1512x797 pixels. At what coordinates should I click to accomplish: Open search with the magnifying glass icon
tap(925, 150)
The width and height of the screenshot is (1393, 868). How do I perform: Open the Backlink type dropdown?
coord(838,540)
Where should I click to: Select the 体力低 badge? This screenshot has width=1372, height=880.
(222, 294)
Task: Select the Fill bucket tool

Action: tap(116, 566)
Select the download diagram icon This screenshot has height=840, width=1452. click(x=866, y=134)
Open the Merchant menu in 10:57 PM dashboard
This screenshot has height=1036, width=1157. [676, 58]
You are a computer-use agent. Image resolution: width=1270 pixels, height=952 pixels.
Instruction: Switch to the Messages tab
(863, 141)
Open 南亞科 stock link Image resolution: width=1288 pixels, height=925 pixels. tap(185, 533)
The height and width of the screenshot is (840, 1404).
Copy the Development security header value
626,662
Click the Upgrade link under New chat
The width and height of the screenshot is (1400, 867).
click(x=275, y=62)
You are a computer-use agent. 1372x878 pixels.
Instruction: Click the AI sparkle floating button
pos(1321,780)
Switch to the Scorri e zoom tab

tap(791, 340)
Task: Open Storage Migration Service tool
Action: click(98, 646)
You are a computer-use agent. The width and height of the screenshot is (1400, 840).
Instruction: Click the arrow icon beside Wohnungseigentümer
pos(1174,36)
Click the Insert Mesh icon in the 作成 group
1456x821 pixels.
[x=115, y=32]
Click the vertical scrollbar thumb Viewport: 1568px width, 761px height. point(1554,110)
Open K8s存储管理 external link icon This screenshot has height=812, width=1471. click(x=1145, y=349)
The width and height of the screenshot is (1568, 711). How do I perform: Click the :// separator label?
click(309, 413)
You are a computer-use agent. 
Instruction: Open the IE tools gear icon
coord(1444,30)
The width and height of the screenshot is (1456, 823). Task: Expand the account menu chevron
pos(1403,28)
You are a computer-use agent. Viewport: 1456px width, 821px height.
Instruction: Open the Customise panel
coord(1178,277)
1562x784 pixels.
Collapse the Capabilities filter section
..............................
** Activity **
Every line of the records above that contains the word "computer" should be counted, and only the total given.

** Expected answer **
5